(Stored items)

......

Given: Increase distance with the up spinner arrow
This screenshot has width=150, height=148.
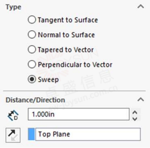Looking at the screenshot, I should pyautogui.click(x=135, y=113).
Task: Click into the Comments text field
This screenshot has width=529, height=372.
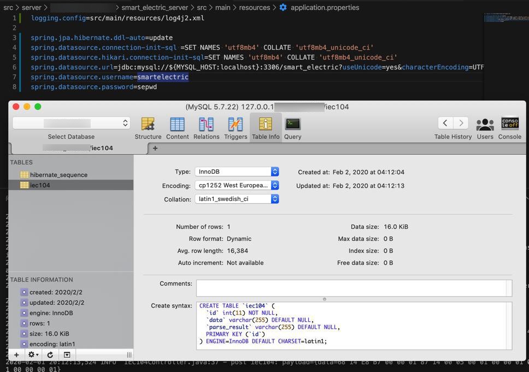Action: pyautogui.click(x=351, y=287)
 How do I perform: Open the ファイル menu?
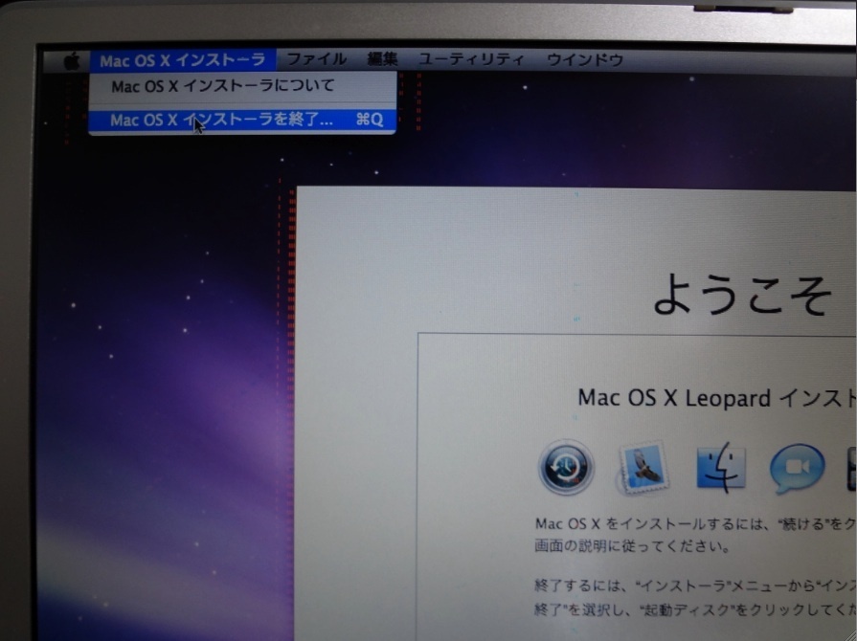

......

What is needed is an exact repeat of every entry above, with the pictures left out.

Written solution.
Given: Increase distance with the up spinner arrow
This screenshot has width=150, height=148.
Looking at the screenshot, I should pyautogui.click(x=135, y=113).
Task: Click into the Comments text field
This screenshot has width=529, height=372.
Action: pyautogui.click(x=351, y=287)
 How do I perform: Open the ファイル menu?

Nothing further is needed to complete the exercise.